En plus de l’accroissement des effectifs dans les cursus de droit, la dévalorisation des titres scolaires se double d’un hiatus linguistique par suite des politiques d’arabisation menées à partir des années 1970. La filière juridique a été l’une des principales touchées par l’arabisation des cursus, tandis que les cycles d’ingénierie, de médecine ainsi que les études scientifiques sont demeurés francophones. Langue d’une élite formée aux écoles françaises et ayant accédé aux hautes responsabilités à l’indépendance, le français opère comme instrument de sélection et de promotion sociale. Aux yeux des instaurateurs des politiques d’arabisation, la langue arabe devait refouler le français, s’instaurer en langue nationale, et endosser les fonctions autrefois remplies par la langue du colon (officielle, administrative, professionnelle, d’enseignement, etc.).

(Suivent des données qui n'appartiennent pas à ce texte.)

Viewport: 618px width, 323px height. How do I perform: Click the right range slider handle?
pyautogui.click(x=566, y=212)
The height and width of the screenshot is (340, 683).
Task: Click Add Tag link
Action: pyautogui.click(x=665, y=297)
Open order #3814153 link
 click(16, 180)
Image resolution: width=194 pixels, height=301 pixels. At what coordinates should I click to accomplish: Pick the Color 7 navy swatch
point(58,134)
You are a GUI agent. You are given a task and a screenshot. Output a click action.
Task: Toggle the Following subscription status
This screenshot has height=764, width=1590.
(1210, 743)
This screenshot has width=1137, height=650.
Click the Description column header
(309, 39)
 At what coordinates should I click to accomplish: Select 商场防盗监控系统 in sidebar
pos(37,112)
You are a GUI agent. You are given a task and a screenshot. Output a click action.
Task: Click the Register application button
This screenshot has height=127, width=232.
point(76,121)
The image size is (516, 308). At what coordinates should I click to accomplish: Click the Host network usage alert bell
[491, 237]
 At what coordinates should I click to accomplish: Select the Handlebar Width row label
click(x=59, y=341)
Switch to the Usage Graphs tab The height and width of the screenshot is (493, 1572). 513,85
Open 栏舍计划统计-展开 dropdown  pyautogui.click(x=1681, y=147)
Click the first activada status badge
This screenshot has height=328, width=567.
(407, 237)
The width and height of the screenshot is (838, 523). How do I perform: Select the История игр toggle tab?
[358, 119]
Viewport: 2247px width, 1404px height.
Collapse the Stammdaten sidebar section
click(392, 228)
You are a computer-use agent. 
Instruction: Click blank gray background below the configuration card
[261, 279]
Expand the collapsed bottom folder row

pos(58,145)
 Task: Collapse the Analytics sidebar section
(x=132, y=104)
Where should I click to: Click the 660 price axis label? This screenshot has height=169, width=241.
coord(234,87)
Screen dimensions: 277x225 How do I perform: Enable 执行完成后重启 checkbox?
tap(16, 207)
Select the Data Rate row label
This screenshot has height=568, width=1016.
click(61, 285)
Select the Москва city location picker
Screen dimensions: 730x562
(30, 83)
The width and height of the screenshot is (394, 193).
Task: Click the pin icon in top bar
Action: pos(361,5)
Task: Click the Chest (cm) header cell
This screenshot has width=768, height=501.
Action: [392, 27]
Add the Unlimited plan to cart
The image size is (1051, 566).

Le français a cependant pu se conserver, en étant associé à un certain prestige et à des valeurs sociales positives — accès à la modernité, à un capital culturel, matériel et symbolique élevés, à la réussite sociale, etc. — et en constituant la principale langue d’échange dans différents domaines comme l’économie, la recherche scientifique et la culture, ce qui a permis à ceux qui la maîtrisaient de monopoliser « des champs de la pratique sociale dont les enjeux sont en rapport avec l’appropriation du capital matériel et symbolique »6. La répartition des fonctions entre le français et l’arabe a, pour finir, joué en défaveur de ce dernier, et c’est paradoxalement l’arabisation qui a accru la valeur de la maîtrise du français en augmentant sa rareté relative.

 

La logique méritocratique

 

La fabrication scolaire des élites dans le Maroc d’aujourd’hui obéit à des modalités de sélection et de formation spécifiques, qui témoignent de la survivance, mais aussi des mutations de logiques héritées à l’indépendance du pays. « Il est aujourd’hui assez saisissant de voir que le top 10 des bacheliers marocains sont tous dans les filières scientifiques en langue française », remarque Saad Fkihi, doctorant à l’Université internationale de Rabat (UIR), auteur d’une thèse portant sur l’enseignement au Maroc. Outre l’ingénierie, les cursus qui assurent la reproduction de élites « se situent essentiellement dans les filières de l’action économique et financière. Et ce sont ces mêmes filières qui font l’objet de la plus féroce compétition entre les acteurs des différentes strates sociales », précise-t-il.

Des établissements scientifiques d’excellence, à l’instar du Lycée d’excellence de Benguérir (Lydex), se distinguent par le haut taux d’admission de leurs élèves dans les grandes écoles françaises. Abondamment loués par la presse hexagonale, les élèves du Lydex sont sélectionnés parmi différentes régions et strates sociales. L’établissement, financé par l’Office chérifien des phosphates (OCP), assume volontiers une ligne de recrutement fondée sur la discrimination positive en faveur des élèves issus des périphéries, et met en avant un souci de mixité sociale et géographique. Quatre-vingts pour cent des élèves viennent de l’instruction publique et 20 % du privé, selon Christophe Boeckel, directeur des classes préparatoires du Lydex. En 2020, 17 d’entre eux ont intégré l’École polytechnique de Paris.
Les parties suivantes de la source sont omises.